[YOUR INSTRUCTIONS]: Each record, in full, must be restated word for word.

══ SOURCE DATA

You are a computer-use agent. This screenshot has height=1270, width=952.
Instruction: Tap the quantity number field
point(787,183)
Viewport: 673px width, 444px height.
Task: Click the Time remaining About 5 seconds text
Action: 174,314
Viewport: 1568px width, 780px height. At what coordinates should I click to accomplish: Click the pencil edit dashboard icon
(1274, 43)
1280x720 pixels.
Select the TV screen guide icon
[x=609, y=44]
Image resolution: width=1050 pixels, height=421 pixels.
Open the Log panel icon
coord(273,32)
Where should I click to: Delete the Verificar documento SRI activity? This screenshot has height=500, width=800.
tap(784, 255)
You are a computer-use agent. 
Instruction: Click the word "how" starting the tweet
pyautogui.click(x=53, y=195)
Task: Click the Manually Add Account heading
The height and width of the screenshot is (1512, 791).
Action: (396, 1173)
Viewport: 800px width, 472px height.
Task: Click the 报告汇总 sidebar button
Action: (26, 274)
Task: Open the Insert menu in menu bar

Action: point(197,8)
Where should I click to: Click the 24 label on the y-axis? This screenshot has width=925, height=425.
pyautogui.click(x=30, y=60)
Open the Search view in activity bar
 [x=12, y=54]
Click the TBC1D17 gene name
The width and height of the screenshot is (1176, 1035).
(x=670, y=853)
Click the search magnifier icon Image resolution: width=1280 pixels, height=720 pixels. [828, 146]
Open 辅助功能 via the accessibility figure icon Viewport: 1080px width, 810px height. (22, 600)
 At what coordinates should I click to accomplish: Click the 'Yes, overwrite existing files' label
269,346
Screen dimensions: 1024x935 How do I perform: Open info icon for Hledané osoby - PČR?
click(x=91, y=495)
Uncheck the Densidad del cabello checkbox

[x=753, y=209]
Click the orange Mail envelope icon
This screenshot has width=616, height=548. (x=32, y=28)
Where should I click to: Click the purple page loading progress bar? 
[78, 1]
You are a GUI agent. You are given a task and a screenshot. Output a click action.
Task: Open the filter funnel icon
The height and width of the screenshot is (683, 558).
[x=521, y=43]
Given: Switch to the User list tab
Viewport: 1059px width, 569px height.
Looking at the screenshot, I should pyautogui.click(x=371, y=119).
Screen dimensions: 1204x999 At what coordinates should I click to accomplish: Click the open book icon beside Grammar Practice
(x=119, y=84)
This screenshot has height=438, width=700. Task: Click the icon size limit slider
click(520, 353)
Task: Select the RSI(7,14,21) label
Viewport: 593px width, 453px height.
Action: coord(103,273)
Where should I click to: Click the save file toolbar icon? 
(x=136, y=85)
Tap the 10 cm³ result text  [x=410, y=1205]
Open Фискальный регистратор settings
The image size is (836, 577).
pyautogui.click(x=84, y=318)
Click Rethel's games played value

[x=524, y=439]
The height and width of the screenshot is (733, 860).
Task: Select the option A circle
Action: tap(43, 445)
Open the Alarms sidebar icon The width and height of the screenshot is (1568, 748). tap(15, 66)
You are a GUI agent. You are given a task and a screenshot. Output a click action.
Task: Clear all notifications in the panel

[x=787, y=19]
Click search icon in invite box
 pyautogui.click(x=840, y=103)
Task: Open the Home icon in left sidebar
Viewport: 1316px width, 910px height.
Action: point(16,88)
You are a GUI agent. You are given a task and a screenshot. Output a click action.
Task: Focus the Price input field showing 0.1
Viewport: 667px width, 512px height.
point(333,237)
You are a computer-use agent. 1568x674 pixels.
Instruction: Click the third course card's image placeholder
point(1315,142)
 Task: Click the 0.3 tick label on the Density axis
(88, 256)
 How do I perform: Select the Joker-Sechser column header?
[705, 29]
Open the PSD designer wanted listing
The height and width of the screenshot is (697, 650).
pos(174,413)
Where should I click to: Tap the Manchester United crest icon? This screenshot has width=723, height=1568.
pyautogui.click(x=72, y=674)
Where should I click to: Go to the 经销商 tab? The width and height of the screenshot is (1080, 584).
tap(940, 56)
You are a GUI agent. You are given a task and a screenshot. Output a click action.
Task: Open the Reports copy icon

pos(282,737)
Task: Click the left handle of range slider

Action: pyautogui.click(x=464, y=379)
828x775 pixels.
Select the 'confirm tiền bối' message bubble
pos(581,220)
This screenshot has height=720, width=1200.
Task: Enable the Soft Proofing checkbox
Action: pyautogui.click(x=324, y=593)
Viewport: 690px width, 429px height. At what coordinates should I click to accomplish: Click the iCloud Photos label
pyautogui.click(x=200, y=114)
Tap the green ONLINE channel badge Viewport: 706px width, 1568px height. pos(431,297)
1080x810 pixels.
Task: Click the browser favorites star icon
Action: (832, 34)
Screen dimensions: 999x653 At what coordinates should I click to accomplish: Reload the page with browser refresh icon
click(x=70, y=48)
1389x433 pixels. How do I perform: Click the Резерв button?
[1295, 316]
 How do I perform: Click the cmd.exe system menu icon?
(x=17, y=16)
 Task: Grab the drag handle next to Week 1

════

[RESULT OF THE TASK]:
You are a computer-use agent. This screenshot has height=1270, width=952.
Instruction: Tap the quantity number field
point(787,183)
Viewport: 673px width, 444px height.
Task: Click the Time remaining About 5 seconds text
Action: 174,314
Viewport: 1568px width, 780px height. At what coordinates should I click to accomplish: Click the pencil edit dashboard icon
(1274, 43)
1280x720 pixels.
Select the TV screen guide icon
[x=609, y=44]
Image resolution: width=1050 pixels, height=421 pixels.
Open the Log panel icon
coord(273,32)
Where should I click to: Delete the Verificar documento SRI activity? This screenshot has height=500, width=800.
tap(784, 255)
You are a computer-use agent. 
Instruction: Click the word "how" starting the tweet
pyautogui.click(x=53, y=195)
Task: Click the Manually Add Account heading
The height and width of the screenshot is (1512, 791).
Action: (396, 1173)
Viewport: 800px width, 472px height.
Task: Click the 报告汇总 sidebar button
Action: (26, 274)
Task: Open the Insert menu in menu bar

Action: point(197,8)
Where should I click to: Click the 24 label on the y-axis? This screenshot has width=925, height=425.
pyautogui.click(x=30, y=60)
Open the Search view in activity bar
 [x=12, y=54]
Click the TBC1D17 gene name
The width and height of the screenshot is (1176, 1035).
(x=670, y=853)
Click the search magnifier icon Image resolution: width=1280 pixels, height=720 pixels. [828, 146]
Open 辅助功能 via the accessibility figure icon Viewport: 1080px width, 810px height. (22, 600)
 At what coordinates should I click to accomplish: Click the 'Yes, overwrite existing files' label
269,346
Screen dimensions: 1024x935 How do I perform: Open info icon for Hledané osoby - PČR?
click(x=91, y=495)
Uncheck the Densidad del cabello checkbox

[x=753, y=209]
Click the orange Mail envelope icon
This screenshot has width=616, height=548. (x=32, y=28)
Where should I click to: Click the purple page loading progress bar? 
[78, 1]
You are a GUI agent. You are given a task and a screenshot. Output a click action.
Task: Open the filter funnel icon
The height and width of the screenshot is (683, 558).
[x=521, y=43]
Given: Switch to the User list tab
Viewport: 1059px width, 569px height.
Looking at the screenshot, I should pyautogui.click(x=371, y=119).
Screen dimensions: 1204x999 At what coordinates should I click to accomplish: Click the open book icon beside Grammar Practice
(x=119, y=84)
This screenshot has height=438, width=700. Task: Click the icon size limit slider
click(520, 353)
Task: Select the RSI(7,14,21) label
Viewport: 593px width, 453px height.
Action: coord(103,273)
Where should I click to: Click the save file toolbar icon? 
(x=136, y=85)
Tap the 10 cm³ result text  [x=410, y=1205]
Open Фискальный регистратор settings
The image size is (836, 577).
pyautogui.click(x=84, y=318)
Click Rethel's games played value

[x=524, y=439]
The height and width of the screenshot is (733, 860).
Task: Select the option A circle
Action: tap(43, 445)
Open the Alarms sidebar icon The width and height of the screenshot is (1568, 748). tap(15, 66)
You are a GUI agent. You are given a task and a screenshot. Output a click action.
Task: Clear all notifications in the panel

[x=787, y=19]
Click search icon in invite box
 pyautogui.click(x=840, y=103)
Task: Open the Home icon in left sidebar
Viewport: 1316px width, 910px height.
Action: point(16,88)
You are a GUI agent. You are given a task and a screenshot. Output a click action.
Task: Focus the Price input field showing 0.1
Viewport: 667px width, 512px height.
point(333,237)
You are a computer-use agent. 1568x674 pixels.
Instruction: Click the third course card's image placeholder
point(1315,142)
 Task: Click the 0.3 tick label on the Density axis
(88, 256)
 How do I perform: Select the Joker-Sechser column header?
[705, 29]
Open the PSD designer wanted listing
The height and width of the screenshot is (697, 650).
pos(174,413)
Where should I click to: Tap the Manchester United crest icon? This screenshot has width=723, height=1568.
pyautogui.click(x=72, y=674)
Where should I click to: Go to the 经销商 tab? The width and height of the screenshot is (1080, 584).
tap(940, 56)
You are a GUI agent. You are given a task and a screenshot. Output a click action.
Task: Open the Reports copy icon

pos(282,737)
Task: Click the left handle of range slider

Action: pyautogui.click(x=464, y=379)
828x775 pixels.
Select the 'confirm tiền bối' message bubble
pos(581,220)
This screenshot has height=720, width=1200.
Task: Enable the Soft Proofing checkbox
Action: pyautogui.click(x=324, y=593)
Viewport: 690px width, 429px height. At what coordinates should I click to accomplish: Click the iCloud Photos label
pyautogui.click(x=200, y=114)
Tap the green ONLINE channel badge Viewport: 706px width, 1568px height. pos(431,297)
1080x810 pixels.
Task: Click the browser favorites star icon
Action: (832, 34)
Screen dimensions: 999x653 At what coordinates should I click to accomplish: Reload the page with browser refresh icon
click(x=70, y=48)
1389x433 pixels. How do I perform: Click the Резерв button?
[1295, 316]
 How do I perform: Click the cmd.exe system menu icon?
(x=17, y=16)
 Task: Grab the drag handle next to Week 1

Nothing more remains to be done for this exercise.